WORK ORDER:
Character for character, reproduce every entry below.

SOURCE DATA:
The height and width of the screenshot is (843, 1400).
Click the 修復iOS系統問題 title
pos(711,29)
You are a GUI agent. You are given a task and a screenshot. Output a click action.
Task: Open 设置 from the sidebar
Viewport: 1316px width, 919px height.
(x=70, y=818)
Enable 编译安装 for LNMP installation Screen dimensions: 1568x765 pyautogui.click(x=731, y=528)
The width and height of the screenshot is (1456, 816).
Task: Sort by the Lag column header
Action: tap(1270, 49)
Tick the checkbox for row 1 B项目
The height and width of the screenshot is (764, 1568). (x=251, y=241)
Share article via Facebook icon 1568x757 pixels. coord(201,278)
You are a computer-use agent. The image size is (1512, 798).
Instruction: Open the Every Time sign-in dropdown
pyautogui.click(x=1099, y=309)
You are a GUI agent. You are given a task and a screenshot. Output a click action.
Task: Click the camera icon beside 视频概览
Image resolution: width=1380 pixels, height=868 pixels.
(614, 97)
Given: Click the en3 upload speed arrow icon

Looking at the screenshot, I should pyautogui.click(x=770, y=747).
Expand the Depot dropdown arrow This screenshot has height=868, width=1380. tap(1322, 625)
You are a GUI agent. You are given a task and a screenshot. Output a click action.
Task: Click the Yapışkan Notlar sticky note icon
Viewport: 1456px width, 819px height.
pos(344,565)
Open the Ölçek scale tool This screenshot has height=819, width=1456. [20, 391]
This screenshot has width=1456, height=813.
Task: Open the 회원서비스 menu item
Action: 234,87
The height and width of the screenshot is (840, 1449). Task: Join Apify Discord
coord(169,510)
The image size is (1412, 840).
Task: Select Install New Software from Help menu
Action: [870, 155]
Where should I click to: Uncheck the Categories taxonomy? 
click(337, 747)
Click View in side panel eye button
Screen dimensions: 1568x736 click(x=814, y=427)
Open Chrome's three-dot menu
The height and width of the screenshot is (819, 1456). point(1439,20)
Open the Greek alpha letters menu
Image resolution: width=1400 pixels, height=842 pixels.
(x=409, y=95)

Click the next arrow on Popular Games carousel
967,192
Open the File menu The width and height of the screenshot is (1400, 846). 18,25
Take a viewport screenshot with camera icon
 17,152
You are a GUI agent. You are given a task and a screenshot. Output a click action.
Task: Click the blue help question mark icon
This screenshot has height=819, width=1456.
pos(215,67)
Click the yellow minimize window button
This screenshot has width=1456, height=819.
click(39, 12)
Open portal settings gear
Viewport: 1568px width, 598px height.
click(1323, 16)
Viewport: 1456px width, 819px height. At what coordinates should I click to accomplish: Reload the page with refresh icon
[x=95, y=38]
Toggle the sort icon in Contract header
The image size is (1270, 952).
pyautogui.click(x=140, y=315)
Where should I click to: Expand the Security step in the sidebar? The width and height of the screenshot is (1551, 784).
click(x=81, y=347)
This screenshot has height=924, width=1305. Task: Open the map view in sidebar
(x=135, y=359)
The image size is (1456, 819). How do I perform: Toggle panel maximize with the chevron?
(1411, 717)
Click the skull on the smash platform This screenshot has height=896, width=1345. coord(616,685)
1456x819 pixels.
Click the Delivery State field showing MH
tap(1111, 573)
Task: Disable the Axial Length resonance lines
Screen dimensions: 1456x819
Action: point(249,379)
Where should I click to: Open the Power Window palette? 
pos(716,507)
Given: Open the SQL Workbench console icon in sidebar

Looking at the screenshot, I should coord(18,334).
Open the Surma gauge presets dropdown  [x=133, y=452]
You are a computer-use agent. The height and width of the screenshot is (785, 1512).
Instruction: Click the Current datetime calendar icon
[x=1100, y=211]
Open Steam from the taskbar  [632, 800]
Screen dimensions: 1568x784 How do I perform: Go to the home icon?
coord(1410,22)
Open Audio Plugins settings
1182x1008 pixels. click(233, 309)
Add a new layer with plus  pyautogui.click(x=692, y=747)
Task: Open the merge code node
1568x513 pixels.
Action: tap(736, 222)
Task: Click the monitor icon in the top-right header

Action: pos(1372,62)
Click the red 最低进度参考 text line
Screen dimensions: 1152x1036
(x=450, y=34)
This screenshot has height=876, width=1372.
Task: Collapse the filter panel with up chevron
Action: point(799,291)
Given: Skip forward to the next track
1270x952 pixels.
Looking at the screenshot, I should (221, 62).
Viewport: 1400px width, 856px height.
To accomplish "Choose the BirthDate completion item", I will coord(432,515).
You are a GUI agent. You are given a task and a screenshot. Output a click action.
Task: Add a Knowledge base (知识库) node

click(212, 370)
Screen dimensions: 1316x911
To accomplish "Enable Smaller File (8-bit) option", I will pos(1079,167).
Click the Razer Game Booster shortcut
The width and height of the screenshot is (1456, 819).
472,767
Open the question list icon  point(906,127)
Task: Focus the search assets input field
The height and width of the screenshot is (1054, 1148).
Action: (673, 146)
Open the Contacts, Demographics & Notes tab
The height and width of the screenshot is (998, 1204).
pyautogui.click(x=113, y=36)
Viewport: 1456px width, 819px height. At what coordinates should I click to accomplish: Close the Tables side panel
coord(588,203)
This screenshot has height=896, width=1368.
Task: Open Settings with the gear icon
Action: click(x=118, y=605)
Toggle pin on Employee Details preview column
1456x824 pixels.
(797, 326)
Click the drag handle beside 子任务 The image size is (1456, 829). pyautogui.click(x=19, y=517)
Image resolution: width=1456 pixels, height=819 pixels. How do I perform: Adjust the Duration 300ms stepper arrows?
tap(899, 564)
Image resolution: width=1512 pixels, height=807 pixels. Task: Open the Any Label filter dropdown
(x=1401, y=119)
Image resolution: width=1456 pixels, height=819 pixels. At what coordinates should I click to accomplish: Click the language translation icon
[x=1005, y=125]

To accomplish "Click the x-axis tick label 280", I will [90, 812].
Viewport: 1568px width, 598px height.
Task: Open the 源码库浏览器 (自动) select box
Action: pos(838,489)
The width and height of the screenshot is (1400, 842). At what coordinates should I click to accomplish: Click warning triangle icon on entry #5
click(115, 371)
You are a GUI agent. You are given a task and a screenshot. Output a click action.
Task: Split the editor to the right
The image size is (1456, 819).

ANSWER BOX:
The height and width of the screenshot is (843, 1400).
Click the 修復iOS系統問題 title
pos(711,29)
You are a GUI agent. You are given a task and a screenshot. Output a click action.
Task: Open 设置 from the sidebar
Viewport: 1316px width, 919px height.
(x=70, y=818)
Enable 编译安装 for LNMP installation Screen dimensions: 1568x765 pyautogui.click(x=731, y=528)
The width and height of the screenshot is (1456, 816).
Task: Sort by the Lag column header
Action: tap(1270, 49)
Tick the checkbox for row 1 B项目
The height and width of the screenshot is (764, 1568). (x=251, y=241)
Share article via Facebook icon 1568x757 pixels. coord(201,278)
You are a computer-use agent. The image size is (1512, 798).
Instruction: Open the Every Time sign-in dropdown
pyautogui.click(x=1099, y=309)
You are a GUI agent. You are given a task and a screenshot. Output a click action.
Task: Click the camera icon beside 视频概览
Image resolution: width=1380 pixels, height=868 pixels.
(614, 97)
Given: Click the en3 upload speed arrow icon

Looking at the screenshot, I should pyautogui.click(x=770, y=747).
Expand the Depot dropdown arrow This screenshot has height=868, width=1380. tap(1322, 625)
You are a GUI agent. You are given a task and a screenshot. Output a click action.
Task: Click the Yapışkan Notlar sticky note icon
Viewport: 1456px width, 819px height.
pos(344,565)
Open the Ölçek scale tool This screenshot has height=819, width=1456. [20, 391]
This screenshot has width=1456, height=813.
Task: Open the 회원서비스 menu item
Action: 234,87
The height and width of the screenshot is (840, 1449). Task: Join Apify Discord
coord(169,510)
The image size is (1412, 840).
Task: Select Install New Software from Help menu
Action: [870, 155]
Where should I click to: Uncheck the Categories taxonomy? 
click(337, 747)
Click View in side panel eye button
Screen dimensions: 1568x736 click(x=814, y=427)
Open Chrome's three-dot menu
The height and width of the screenshot is (819, 1456). point(1439,20)
Open the Greek alpha letters menu
Image resolution: width=1400 pixels, height=842 pixels.
(x=409, y=95)

Click the next arrow on Popular Games carousel
967,192
Open the File menu The width and height of the screenshot is (1400, 846). 18,25
Take a viewport screenshot with camera icon
 17,152
You are a GUI agent. You are given a task and a screenshot. Output a click action.
Task: Click the blue help question mark icon
This screenshot has height=819, width=1456.
pos(215,67)
Click the yellow minimize window button
This screenshot has width=1456, height=819.
click(39, 12)
Open portal settings gear
Viewport: 1568px width, 598px height.
click(1323, 16)
Viewport: 1456px width, 819px height. At what coordinates should I click to accomplish: Reload the page with refresh icon
[x=95, y=38]
Toggle the sort icon in Contract header
The image size is (1270, 952).
pyautogui.click(x=140, y=315)
Where should I click to: Expand the Security step in the sidebar? The width and height of the screenshot is (1551, 784).
click(x=81, y=347)
This screenshot has height=924, width=1305. Task: Open the map view in sidebar
(x=135, y=359)
The image size is (1456, 819). How do I perform: Toggle panel maximize with the chevron?
(1411, 717)
Click the skull on the smash platform This screenshot has height=896, width=1345. coord(616,685)
1456x819 pixels.
Click the Delivery State field showing MH
tap(1111, 573)
Task: Disable the Axial Length resonance lines
Screen dimensions: 1456x819
Action: point(249,379)
Where should I click to: Open the Power Window palette? 
pos(716,507)
Given: Open the SQL Workbench console icon in sidebar

Looking at the screenshot, I should coord(18,334).
Open the Surma gauge presets dropdown  [x=133, y=452]
You are a computer-use agent. The height and width of the screenshot is (785, 1512).
Instruction: Click the Current datetime calendar icon
[x=1100, y=211]
Open Steam from the taskbar  [632, 800]
Screen dimensions: 1568x784 How do I perform: Go to the home icon?
coord(1410,22)
Open Audio Plugins settings
1182x1008 pixels. click(233, 309)
Add a new layer with plus  pyautogui.click(x=692, y=747)
Task: Open the merge code node
1568x513 pixels.
Action: tap(736, 222)
Task: Click the monitor icon in the top-right header

Action: pos(1372,62)
Click the red 最低进度参考 text line
Screen dimensions: 1152x1036
(x=450, y=34)
This screenshot has height=876, width=1372.
Task: Collapse the filter panel with up chevron
Action: point(799,291)
Given: Skip forward to the next track
1270x952 pixels.
Looking at the screenshot, I should (221, 62).
Viewport: 1400px width, 856px height.
To accomplish "Choose the BirthDate completion item", I will coord(432,515).
You are a GUI agent. You are given a task and a screenshot. Output a click action.
Task: Add a Knowledge base (知识库) node

click(212, 370)
Screen dimensions: 1316x911
To accomplish "Enable Smaller File (8-bit) option", I will pos(1079,167).
Click the Razer Game Booster shortcut
The width and height of the screenshot is (1456, 819).
472,767
Open the question list icon  point(906,127)
Task: Focus the search assets input field
The height and width of the screenshot is (1054, 1148).
Action: (673, 146)
Open the Contacts, Demographics & Notes tab
The height and width of the screenshot is (998, 1204).
pyautogui.click(x=113, y=36)
Viewport: 1456px width, 819px height. At what coordinates should I click to accomplish: Close the Tables side panel
coord(588,203)
This screenshot has height=896, width=1368.
Task: Open Settings with the gear icon
Action: click(x=118, y=605)
Toggle pin on Employee Details preview column
1456x824 pixels.
(797, 326)
Click the drag handle beside 子任务 The image size is (1456, 829). pyautogui.click(x=19, y=517)
Image resolution: width=1456 pixels, height=819 pixels. How do I perform: Adjust the Duration 300ms stepper arrows?
tap(899, 564)
Image resolution: width=1512 pixels, height=807 pixels. Task: Open the Any Label filter dropdown
(x=1401, y=119)
Image resolution: width=1456 pixels, height=819 pixels. At what coordinates should I click to accomplish: Click the language translation icon
[x=1005, y=125]

To accomplish "Click the x-axis tick label 280", I will [90, 812].
Viewport: 1568px width, 598px height.
Task: Open the 源码库浏览器 (自动) select box
Action: pos(838,489)
The width and height of the screenshot is (1400, 842). At what coordinates should I click to accomplish: Click warning triangle icon on entry #5
click(115, 371)
You are a GUI agent. You are given a task and a screenshot. Output a click action.
Task: Split the editor to the right
The image size is (1456, 819).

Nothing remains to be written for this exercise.